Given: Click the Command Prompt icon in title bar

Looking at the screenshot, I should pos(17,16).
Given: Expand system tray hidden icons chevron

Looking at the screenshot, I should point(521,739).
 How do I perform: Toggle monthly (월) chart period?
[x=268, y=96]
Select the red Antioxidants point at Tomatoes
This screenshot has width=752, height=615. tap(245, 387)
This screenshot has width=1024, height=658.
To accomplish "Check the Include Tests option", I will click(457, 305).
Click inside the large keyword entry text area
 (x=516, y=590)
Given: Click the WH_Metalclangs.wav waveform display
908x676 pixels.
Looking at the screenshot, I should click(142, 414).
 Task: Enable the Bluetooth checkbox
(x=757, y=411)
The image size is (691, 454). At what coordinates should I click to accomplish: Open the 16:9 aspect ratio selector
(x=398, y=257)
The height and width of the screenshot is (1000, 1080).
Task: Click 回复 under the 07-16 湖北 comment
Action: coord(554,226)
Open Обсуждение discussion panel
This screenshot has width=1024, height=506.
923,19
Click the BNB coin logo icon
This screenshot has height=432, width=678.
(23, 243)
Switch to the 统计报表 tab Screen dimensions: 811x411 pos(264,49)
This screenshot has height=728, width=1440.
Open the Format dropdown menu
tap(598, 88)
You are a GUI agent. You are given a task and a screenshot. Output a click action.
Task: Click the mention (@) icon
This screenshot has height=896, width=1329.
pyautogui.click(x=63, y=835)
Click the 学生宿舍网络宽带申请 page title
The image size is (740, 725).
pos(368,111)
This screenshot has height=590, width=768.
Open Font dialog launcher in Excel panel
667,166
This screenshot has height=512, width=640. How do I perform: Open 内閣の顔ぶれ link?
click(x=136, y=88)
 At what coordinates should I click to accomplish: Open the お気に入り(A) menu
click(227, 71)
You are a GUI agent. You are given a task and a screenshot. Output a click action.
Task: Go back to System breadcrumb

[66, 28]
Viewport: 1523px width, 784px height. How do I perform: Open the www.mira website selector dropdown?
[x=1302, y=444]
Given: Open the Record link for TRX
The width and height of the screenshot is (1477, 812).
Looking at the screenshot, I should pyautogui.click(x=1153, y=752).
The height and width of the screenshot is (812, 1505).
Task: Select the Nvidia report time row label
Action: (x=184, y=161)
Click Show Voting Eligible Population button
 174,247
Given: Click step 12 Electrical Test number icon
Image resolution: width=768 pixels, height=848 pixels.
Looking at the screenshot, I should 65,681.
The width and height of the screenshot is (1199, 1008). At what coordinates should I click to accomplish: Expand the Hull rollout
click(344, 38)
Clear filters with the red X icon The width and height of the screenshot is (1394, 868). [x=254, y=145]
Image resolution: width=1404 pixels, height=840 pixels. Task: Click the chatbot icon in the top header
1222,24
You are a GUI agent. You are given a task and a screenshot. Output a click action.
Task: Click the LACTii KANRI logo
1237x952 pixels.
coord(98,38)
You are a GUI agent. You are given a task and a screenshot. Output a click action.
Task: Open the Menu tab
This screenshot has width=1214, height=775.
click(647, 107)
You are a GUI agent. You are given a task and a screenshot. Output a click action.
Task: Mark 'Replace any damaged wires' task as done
• • •
• [EXERCISE] Restate all of the data above. Match it word for word.

• [WRITTEN RESPONSE]
Given: Click the Command Prompt icon in title bar

Looking at the screenshot, I should pos(17,16).
Given: Expand system tray hidden icons chevron

Looking at the screenshot, I should point(521,739).
 How do I perform: Toggle monthly (월) chart period?
[x=268, y=96]
Select the red Antioxidants point at Tomatoes
This screenshot has width=752, height=615. tap(245, 387)
This screenshot has width=1024, height=658.
To accomplish "Check the Include Tests option", I will click(457, 305).
Click inside the large keyword entry text area
 (x=516, y=590)
Given: Click the WH_Metalclangs.wav waveform display
908x676 pixels.
Looking at the screenshot, I should click(142, 414).
 Task: Enable the Bluetooth checkbox
(x=757, y=411)
The image size is (691, 454). At what coordinates should I click to accomplish: Open the 16:9 aspect ratio selector
(x=398, y=257)
The height and width of the screenshot is (1000, 1080).
Task: Click 回复 under the 07-16 湖北 comment
Action: coord(554,226)
Open Обсуждение discussion panel
This screenshot has width=1024, height=506.
923,19
Click the BNB coin logo icon
This screenshot has height=432, width=678.
(23, 243)
Switch to the 统计报表 tab Screen dimensions: 811x411 pos(264,49)
This screenshot has height=728, width=1440.
Open the Format dropdown menu
tap(598, 88)
You are a GUI agent. You are given a task and a screenshot. Output a click action.
Task: Click the mention (@) icon
This screenshot has height=896, width=1329.
pyautogui.click(x=63, y=835)
Click the 学生宿舍网络宽带申请 page title
The image size is (740, 725).
pos(368,111)
This screenshot has height=590, width=768.
Open Font dialog launcher in Excel panel
667,166
This screenshot has height=512, width=640. How do I perform: Open 内閣の顔ぶれ link?
click(x=136, y=88)
 At what coordinates should I click to accomplish: Open the お気に入り(A) menu
click(227, 71)
You are a GUI agent. You are given a task and a screenshot. Output a click action.
Task: Go back to System breadcrumb

[66, 28]
Viewport: 1523px width, 784px height. How do I perform: Open the www.mira website selector dropdown?
[x=1302, y=444]
Given: Open the Record link for TRX
The width and height of the screenshot is (1477, 812).
Looking at the screenshot, I should pyautogui.click(x=1153, y=752).
The height and width of the screenshot is (812, 1505).
Task: Select the Nvidia report time row label
Action: (x=184, y=161)
Click Show Voting Eligible Population button
 174,247
Given: Click step 12 Electrical Test number icon
Image resolution: width=768 pixels, height=848 pixels.
Looking at the screenshot, I should 65,681.
The width and height of the screenshot is (1199, 1008). At what coordinates should I click to accomplish: Expand the Hull rollout
click(344, 38)
Clear filters with the red X icon The width and height of the screenshot is (1394, 868). [x=254, y=145]
Image resolution: width=1404 pixels, height=840 pixels. Task: Click the chatbot icon in the top header
1222,24
You are a GUI agent. You are given a task and a screenshot. Output a click action.
Task: Click the LACTii KANRI logo
1237x952 pixels.
coord(98,38)
You are a GUI agent. You are given a task and a screenshot. Output a click action.
Task: Open the Menu tab
This screenshot has width=1214, height=775.
click(647, 107)
You are a GUI agent. You are given a task and a screenshot. Output a click action.
Task: Mark 'Replace any damaged wires' task as done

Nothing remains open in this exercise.